If there’s anyone who should be the first to ever perform poetry at the Super Bowl, it’s inauguration poet Amanda Gorman
In case you somehow missed this, Amanda Gorman stole the show at Joe Biden’s inauguration. The 22-year-old performed “The Hill We Climb,” a powerful and inspirational poem she wrote about our country’s racial and political divisions, with much of it finished as she watched the Jan. 6 riots by pro-Trump insurrectionists unfold at the U.S. Capitol. And now, she’s going to be the first poet ever to perform at the Super Bowl.
On Wednesday, the NFL announced that Gorman will be an official performer at this year’s game, which is one of the most-watched television broadcasts of the year. She will perform before the official coin toss, reading a poem that will recognize an educator, a nurse, and a veteran for helping their communities during the coronavirus pandemic. The NFL announced that the poem will be broadcast on CBS, where millions of Americans will be watching.

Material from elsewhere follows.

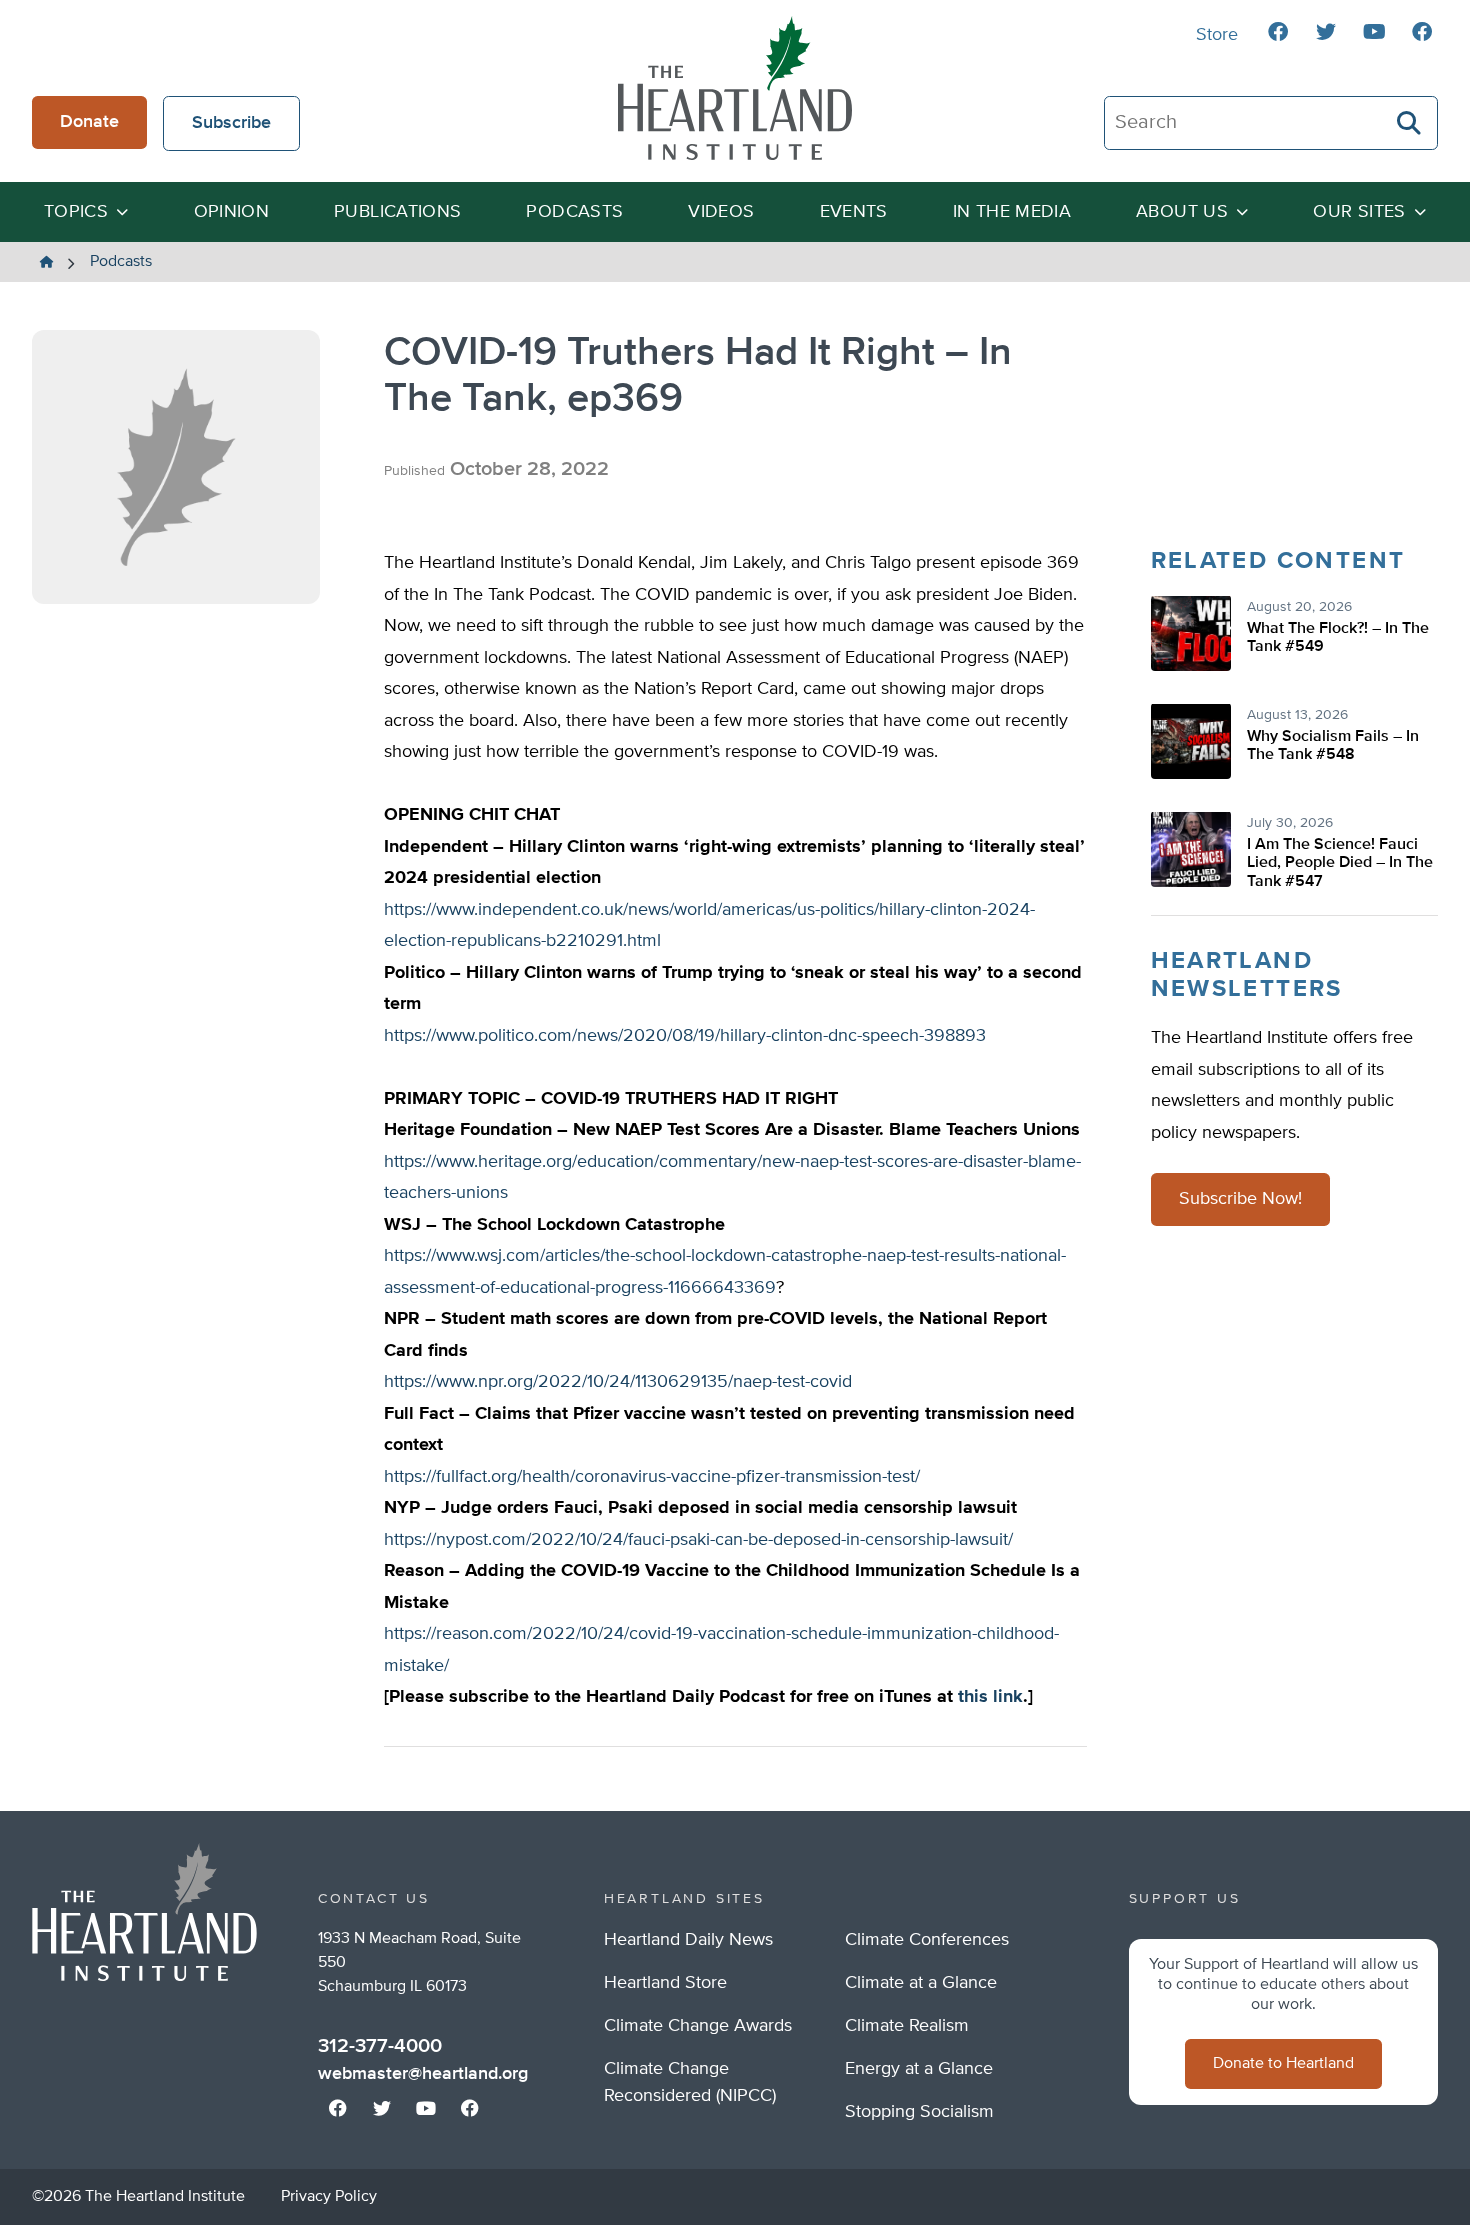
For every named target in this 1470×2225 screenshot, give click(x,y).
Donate (89, 122)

Gorman’s poem will honor Trimaine Davis, a teacher who worked to secure electronic equipment for his students when schools were shut down; Suzie Dorner, an ICU nurse manager from Tampa, Florida; and James Martin, a Marine veteran who has been working throughout the pandemic to support other veterans in any way he can. Davis, Dorner, and Martin will be at the Super Bowl to serve as honorary captains of the Big Game. According to the NFL, they’ll take part in the coin toss ceremony, which is televised from the middle of the field just before the game starts.
Gorman and her work gained national fame after she performed “The Hill We Climb” at the Biden inauguration. Since then, her books have become the top two best sellers on Amazon, and she’s appeared on national shows like Ellen to share more about her powerful and inspirational work. She explained to CNN’s Anderson Cooper that she drew inspiration from the works of Frederick Douglass and Abraham Lincoln while she was writing her Inauguration Day poem — two leaders who were powerful speakers during times the country was hopelessly divided.
“What it did is it energized me even more, to believe that much more firmly in a message of hope and unity and healing,” she said. “I felt that was the type of poem I needed to write, and it was the type of poem that the country and the world needed to hear.”
“Whenever I perform — and I definitely did it this time — I close my eyes and I say, ‘I’m the daughter of Black writers,’” Gorman said. “We’re descended from freedom fighters who broke their chains and changed the world. They call me.”
You can hear Gorman’s new poem during the Super Bowl broadcast on CBS on Feb. 7.